Genjot Sumur Eksisting, Produksi Minyak 1 Juta Barel Dipercepat
A
A
A
JAKARTA - Menteri Koordinator Bidang Kemaritiman dan Investasi Luhut Binsar Pandjaitan meminta target produksi 1 juta barel minyak yang awalnya diproyeksikan tercapai pada 2030 mendatang dipercepat menjadi 2025. Percepatan tersebut untuk menekan defisitneraca perdagangan dari impor migas.
“Target mau 1 juta barel, kami mau tahunnya dipercepat, ya mereka masih bilang sampai 2030. Saya bilang tidak mau, dipercepat jadi 2025. Kan bagus untuk mengurangi impor energi,” ujar Luhut di Jakarta, kemarin.
Menurut dia, peningkatan produksi minyak tersebut bisa dilakukan dengan menggenjot produksi sumur-sumur eksisting dengan metode Enhanched Oil Recovery (EOR). Luhut mengatakan, terdapat 23 sumur eksisting yang berpotensi untuk menambah kenaikan produksi dengan memaksimalkan penggunaan metode EOR. “Itu eksistingkan namanya EOR. Sumur-sumur lama ini kan ada yang bisa EOR,” kata dia.
Tidak hanya itu, pihaknya juga mendorong Kontraktor Kontrak Kerjasama (KKKS) lebih agresif meningkatkan produksi melalui kegiatan eksplorasi blok-blok migas yang baru. Hal itu diyakini efektif untuk mempercepat target 1 juta barel. “Selain eksisting juga sambil eksplorasi sumur baru,” kata dia.
Untuk mempercepat target produksi 1 juta barel tersebut, Luhut dalam waktu dekat akan mengumpulkan stake holder terkait. Komisaris Utama PT Pertamina (Persero) Basuki Tjahaja Purnama alias Ahok mengatakan, percepatan produksi 1 juta barel penting dilakukan untuk menekan impor.

• [TUGAS DIBERIKAN 1] Menurut artikel tentang percepatan produksi minyak, berapa jumlah sumur eksisting yang disebut Luhut berpotensi menambah produksi dengan metode EOR?
• [TUGAS DIBERIKAN 2] Teruskan artikel tentang percepatan produksi minyak 1 juta barel mulai dari kalimat sesudah kalimat terakhirnya.
Materi berikut sama sekali tidak diperlukan di sini.

• [MATERI DISEDIAKAN]
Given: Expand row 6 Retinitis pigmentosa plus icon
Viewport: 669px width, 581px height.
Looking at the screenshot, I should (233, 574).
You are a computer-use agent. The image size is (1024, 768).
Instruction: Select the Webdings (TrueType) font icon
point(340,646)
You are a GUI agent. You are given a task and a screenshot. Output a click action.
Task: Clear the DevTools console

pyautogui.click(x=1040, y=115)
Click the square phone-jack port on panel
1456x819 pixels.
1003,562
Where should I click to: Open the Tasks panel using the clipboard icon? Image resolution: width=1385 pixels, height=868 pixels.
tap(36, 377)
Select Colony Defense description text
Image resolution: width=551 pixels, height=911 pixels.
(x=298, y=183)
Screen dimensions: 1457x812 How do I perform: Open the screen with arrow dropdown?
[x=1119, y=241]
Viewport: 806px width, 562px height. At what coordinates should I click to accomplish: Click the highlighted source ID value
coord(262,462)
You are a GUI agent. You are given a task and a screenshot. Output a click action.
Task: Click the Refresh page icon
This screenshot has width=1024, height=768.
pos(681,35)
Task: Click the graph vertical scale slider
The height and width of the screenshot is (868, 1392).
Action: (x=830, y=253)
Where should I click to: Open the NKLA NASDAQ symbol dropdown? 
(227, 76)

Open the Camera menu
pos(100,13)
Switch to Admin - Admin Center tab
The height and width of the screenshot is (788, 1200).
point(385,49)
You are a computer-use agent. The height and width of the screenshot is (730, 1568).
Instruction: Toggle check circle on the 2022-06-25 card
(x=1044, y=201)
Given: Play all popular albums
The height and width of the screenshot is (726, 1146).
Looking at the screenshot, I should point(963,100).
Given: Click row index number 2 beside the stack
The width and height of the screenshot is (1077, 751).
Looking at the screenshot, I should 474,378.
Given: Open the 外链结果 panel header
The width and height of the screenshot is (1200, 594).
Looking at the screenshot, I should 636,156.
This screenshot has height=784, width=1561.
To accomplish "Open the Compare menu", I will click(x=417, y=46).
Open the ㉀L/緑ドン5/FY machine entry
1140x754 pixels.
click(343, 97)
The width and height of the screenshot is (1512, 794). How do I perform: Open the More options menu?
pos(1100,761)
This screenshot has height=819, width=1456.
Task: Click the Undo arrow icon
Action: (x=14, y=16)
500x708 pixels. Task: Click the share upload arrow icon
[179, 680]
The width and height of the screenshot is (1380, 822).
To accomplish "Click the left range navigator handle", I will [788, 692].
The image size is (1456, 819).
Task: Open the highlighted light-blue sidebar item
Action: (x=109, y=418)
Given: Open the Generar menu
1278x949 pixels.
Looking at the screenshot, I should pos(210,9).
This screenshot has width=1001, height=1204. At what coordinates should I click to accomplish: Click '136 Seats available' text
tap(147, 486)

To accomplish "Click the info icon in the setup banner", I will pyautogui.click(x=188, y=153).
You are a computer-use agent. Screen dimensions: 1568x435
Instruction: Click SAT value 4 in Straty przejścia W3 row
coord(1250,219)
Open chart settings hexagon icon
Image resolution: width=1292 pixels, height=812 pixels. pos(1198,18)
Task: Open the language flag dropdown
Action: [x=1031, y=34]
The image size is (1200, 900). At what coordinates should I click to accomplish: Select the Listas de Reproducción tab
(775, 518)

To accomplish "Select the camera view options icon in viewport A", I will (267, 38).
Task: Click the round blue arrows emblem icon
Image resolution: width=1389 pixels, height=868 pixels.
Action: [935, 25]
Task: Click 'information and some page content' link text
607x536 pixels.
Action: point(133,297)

• [HASIL LATIHAN 1] Ada 23 sumur eksisting.

• [HASIL LATIHAN 2]
Dia mengatakan, sejumlah hambatan program percepatan tersebut akan dibahas bersama dengan stakeholder terkait secara berkelanjutan. “Bagaimana mengatasi hambatannya, itu yang mau kami selesaikan,” katanya.
Sementara itu, Direktur Hulu Pertamina Dharmawan H Samsu mengatakan, akan lebih agresif melakukan pengeboran guna mendukung percepatan target produksi 1 juta barel. Pihaknya juga terus melakukan berbagai inovasi agar target tersebut bisa terwujud. “Kami harus lebih agresif dalam melakukan pengeboran dan tingkat kesuksesan dapat ditingkatkan," katanya.
EOR Rokan
Di sisi lain, Pertamina dipastikan bisa melanjutkan teknologi kegiatan pengurasan minyak tahap lanjut atau EOR dengan injeksi zat kimia yang saat ini dimiliki Chevron di Blok Rokan.
Menurut Kepala Satuan Kerja Khusus Pelaksana Kegiatan Usaha Hulu Minyak dan Gas Bumi (SKK Migas) Dwi Sutjipto, teknologi yang digunakan sebagai hasil uji coba zat kimia Chevron seharusnya menjadi milik negara karena telah di ganti menggunakan costrecovery. “Kalau yang sudah di-costrecovery itu berarti teknologinya milik negara,” ujarnya.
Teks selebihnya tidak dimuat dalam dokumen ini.